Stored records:
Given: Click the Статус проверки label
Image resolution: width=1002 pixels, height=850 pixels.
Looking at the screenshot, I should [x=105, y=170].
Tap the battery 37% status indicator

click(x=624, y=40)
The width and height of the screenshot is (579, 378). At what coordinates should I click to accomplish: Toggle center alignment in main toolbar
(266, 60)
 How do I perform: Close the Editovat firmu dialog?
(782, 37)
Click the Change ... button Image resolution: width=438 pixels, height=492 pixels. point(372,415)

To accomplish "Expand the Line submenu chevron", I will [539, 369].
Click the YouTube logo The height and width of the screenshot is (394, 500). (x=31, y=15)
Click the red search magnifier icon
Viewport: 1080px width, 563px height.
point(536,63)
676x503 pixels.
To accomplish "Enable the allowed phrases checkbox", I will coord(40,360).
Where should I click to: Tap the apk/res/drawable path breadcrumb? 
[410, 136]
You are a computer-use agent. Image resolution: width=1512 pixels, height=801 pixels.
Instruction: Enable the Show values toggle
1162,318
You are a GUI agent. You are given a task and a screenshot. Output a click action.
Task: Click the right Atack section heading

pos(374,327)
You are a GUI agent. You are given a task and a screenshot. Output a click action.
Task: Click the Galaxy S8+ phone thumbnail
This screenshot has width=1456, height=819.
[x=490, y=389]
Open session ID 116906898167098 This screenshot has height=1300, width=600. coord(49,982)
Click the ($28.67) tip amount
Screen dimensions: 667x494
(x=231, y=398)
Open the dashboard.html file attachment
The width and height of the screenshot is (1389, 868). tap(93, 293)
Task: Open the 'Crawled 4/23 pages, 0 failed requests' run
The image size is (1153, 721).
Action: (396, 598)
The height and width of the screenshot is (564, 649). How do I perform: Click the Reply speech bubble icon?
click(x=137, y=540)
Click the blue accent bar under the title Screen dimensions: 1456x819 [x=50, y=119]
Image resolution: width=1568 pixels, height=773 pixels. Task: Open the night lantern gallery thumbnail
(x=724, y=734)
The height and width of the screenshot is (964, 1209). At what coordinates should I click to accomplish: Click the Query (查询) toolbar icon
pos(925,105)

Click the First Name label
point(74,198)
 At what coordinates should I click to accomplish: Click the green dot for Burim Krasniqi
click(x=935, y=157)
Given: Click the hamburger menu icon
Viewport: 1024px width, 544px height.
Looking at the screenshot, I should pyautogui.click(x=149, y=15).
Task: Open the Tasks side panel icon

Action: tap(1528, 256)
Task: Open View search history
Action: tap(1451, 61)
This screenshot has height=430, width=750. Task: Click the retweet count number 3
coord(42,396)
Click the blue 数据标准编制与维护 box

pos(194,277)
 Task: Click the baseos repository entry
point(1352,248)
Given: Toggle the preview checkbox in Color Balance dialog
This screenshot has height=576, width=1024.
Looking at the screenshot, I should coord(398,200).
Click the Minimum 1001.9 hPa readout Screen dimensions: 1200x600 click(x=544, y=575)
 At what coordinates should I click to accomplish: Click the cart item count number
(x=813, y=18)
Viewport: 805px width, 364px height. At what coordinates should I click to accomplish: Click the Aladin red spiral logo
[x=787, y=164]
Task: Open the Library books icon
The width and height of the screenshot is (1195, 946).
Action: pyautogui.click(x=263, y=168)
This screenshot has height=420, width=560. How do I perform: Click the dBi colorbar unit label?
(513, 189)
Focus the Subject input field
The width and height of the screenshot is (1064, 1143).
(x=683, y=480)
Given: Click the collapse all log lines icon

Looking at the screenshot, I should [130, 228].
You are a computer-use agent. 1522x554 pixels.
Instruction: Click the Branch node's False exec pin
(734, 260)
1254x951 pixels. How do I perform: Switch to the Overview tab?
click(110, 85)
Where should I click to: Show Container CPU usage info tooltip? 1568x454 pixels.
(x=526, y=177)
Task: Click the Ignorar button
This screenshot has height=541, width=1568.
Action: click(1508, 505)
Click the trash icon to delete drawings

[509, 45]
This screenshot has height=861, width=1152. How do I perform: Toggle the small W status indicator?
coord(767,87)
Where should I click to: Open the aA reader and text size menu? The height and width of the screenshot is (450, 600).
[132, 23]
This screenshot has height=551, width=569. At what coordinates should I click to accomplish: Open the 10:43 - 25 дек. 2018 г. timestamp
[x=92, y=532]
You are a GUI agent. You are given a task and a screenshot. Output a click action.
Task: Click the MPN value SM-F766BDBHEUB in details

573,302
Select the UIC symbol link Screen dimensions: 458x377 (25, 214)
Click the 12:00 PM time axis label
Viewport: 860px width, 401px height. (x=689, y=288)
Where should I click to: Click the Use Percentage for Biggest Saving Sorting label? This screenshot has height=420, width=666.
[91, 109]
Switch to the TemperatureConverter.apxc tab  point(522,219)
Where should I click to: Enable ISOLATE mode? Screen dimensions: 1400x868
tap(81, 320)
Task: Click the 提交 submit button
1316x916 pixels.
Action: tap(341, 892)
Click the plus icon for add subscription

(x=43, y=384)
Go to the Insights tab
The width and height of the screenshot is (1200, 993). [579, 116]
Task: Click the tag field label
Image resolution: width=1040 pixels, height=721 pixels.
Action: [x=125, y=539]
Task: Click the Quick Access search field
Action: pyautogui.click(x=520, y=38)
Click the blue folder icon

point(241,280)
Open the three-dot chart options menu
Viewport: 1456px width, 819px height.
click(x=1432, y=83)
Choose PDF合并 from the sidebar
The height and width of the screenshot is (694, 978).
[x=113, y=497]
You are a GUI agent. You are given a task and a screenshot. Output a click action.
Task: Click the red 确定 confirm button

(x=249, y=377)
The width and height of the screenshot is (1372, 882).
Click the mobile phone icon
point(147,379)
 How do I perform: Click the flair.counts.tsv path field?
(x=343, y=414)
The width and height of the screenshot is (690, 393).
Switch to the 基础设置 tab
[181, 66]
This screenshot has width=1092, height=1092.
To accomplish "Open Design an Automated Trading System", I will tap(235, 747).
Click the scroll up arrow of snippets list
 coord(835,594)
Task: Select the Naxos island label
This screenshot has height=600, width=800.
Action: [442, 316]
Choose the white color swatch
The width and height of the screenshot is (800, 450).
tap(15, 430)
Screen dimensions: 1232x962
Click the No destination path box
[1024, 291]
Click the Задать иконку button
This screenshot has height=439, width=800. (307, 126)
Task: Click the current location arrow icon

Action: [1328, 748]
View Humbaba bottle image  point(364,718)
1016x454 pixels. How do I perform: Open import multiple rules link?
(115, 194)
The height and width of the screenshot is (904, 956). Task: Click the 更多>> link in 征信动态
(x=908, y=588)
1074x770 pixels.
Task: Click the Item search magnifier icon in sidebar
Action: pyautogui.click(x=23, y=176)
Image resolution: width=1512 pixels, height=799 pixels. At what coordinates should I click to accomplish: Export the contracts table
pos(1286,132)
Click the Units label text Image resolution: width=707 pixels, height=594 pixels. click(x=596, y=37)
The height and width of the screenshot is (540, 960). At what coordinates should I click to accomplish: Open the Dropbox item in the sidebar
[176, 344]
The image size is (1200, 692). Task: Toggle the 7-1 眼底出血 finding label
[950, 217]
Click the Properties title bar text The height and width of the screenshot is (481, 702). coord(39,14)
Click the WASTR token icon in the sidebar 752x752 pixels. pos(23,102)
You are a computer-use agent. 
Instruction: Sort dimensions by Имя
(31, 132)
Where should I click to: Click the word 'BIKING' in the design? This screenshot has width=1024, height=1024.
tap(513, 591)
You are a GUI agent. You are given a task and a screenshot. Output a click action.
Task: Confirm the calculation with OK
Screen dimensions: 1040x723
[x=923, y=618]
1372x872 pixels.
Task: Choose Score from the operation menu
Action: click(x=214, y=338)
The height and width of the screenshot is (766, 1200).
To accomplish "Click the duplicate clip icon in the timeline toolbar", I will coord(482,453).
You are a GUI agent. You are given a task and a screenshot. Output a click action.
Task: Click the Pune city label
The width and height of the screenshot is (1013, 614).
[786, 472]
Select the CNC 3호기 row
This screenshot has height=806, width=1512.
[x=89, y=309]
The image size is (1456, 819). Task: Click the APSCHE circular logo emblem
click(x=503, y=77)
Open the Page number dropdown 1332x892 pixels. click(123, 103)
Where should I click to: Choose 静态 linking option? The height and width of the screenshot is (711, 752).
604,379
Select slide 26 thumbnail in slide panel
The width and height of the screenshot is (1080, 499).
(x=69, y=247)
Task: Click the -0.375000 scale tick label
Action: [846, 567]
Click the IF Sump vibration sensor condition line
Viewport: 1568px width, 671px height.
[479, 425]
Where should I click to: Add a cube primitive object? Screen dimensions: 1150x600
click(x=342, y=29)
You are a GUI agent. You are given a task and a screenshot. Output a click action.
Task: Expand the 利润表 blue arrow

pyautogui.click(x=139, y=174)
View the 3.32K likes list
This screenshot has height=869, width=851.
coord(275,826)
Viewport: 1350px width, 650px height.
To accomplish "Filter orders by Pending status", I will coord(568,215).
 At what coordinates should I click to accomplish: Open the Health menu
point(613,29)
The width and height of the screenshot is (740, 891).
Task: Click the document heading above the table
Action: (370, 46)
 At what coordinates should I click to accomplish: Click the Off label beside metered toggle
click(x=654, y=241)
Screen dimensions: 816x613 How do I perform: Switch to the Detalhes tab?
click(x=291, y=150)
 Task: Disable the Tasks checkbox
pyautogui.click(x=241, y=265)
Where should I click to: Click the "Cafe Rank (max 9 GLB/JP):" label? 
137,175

> [How to complete this task]: Report each line in the data that holds the word "title".

> [Solution to this problem]:
Click the blue accent bar under the title Screen dimensions: 1456x819 [x=50, y=119]
Click the Properties title bar text The height and width of the screenshot is (481, 702). coord(39,14)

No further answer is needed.